(Item-finding records)
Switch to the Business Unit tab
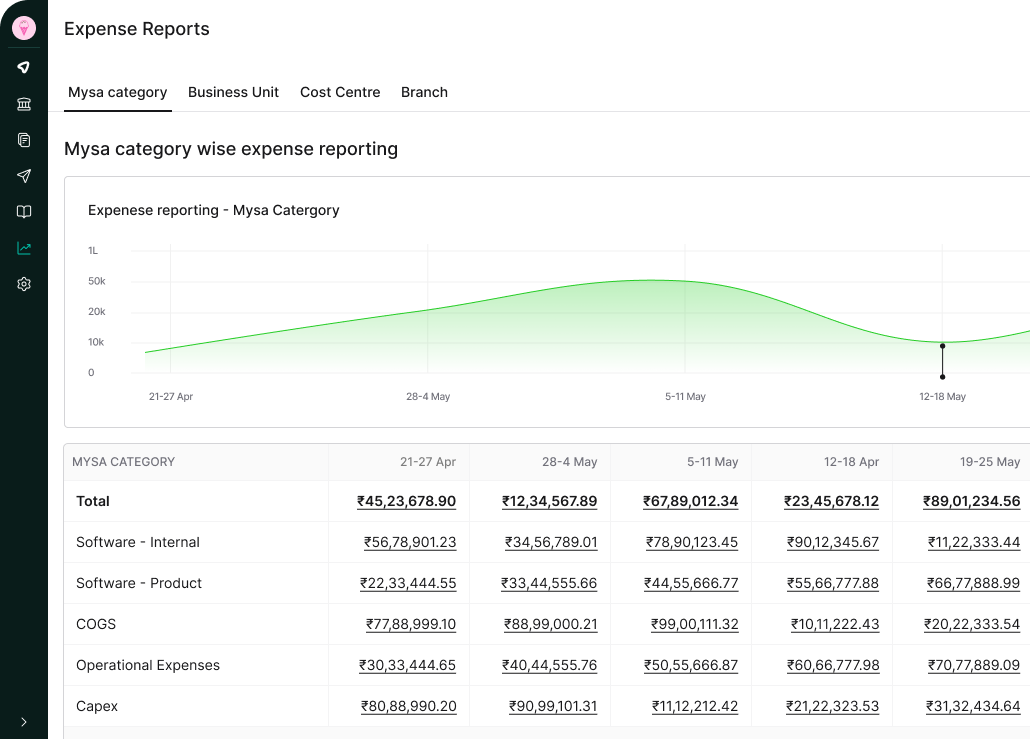Image resolution: width=1030 pixels, height=739 pixels. pyautogui.click(x=233, y=92)
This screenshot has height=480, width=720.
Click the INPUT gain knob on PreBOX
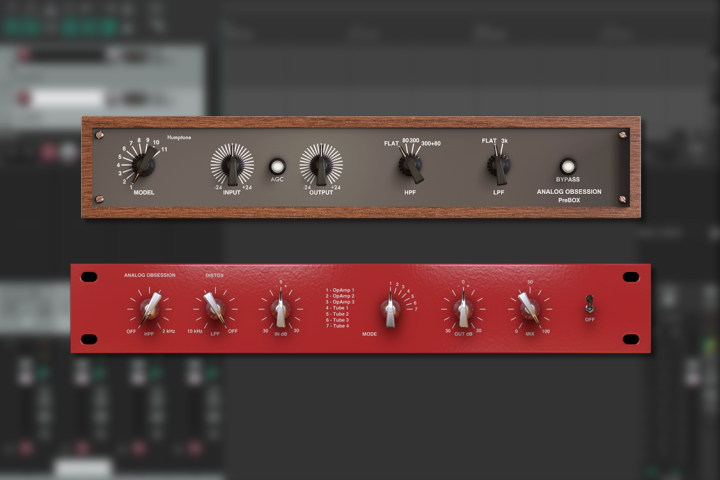tap(232, 166)
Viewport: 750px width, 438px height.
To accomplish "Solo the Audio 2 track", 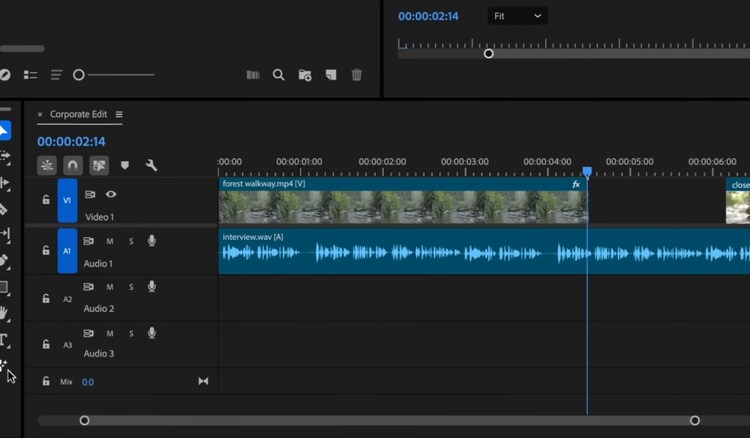I will coord(130,287).
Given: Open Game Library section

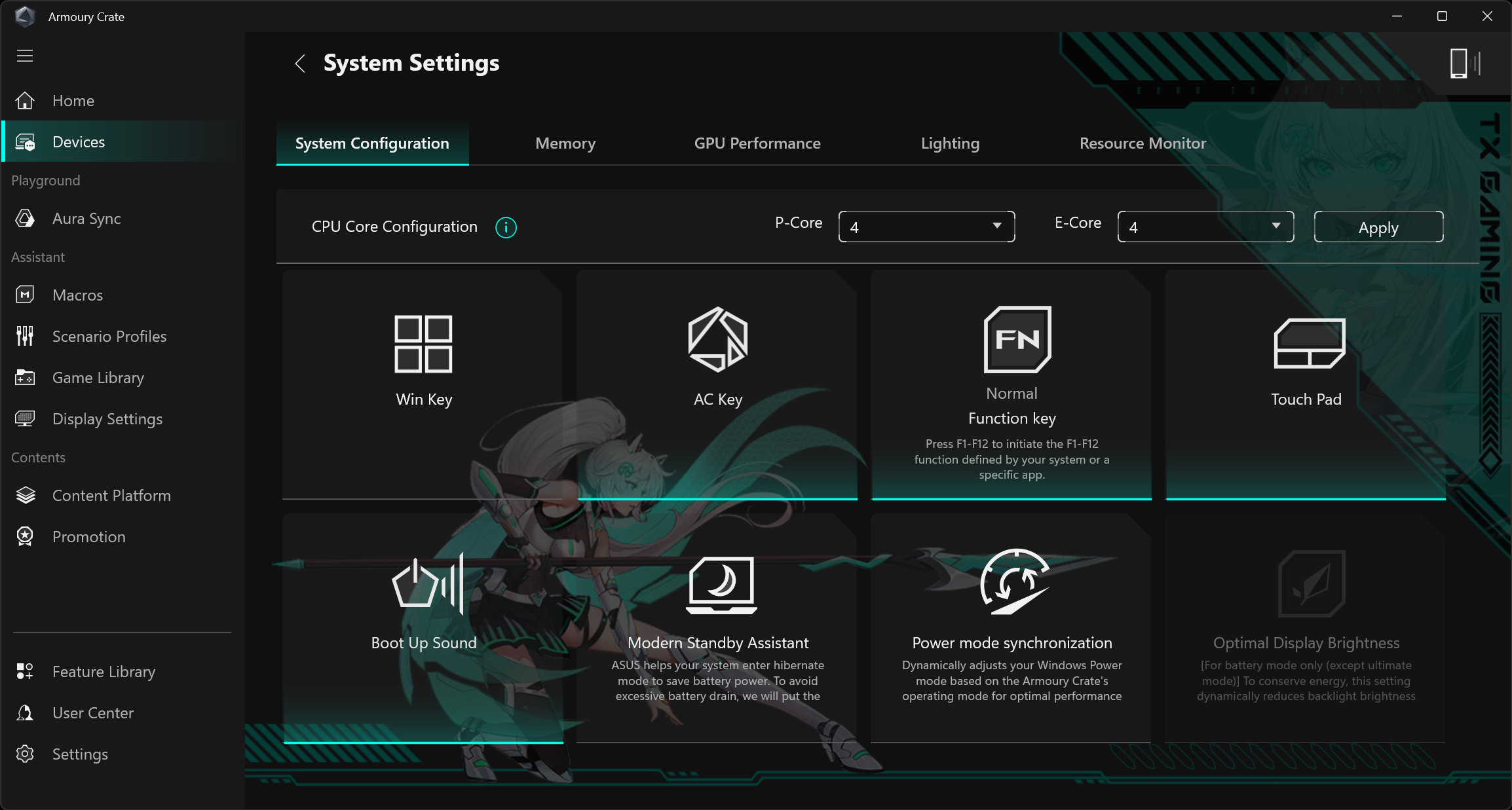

-- Exercise prompt --
Write out the records word for word from the very first line through the line that has "tap(232, 166)". Include that line, and leave out the pictures.

-- Task answer --
Switch to the Business Unit tab
Image resolution: width=1030 pixels, height=739 pixels. pyautogui.click(x=233, y=92)
This screenshot has height=480, width=720.
Click the INPUT gain knob on PreBOX
tap(232, 166)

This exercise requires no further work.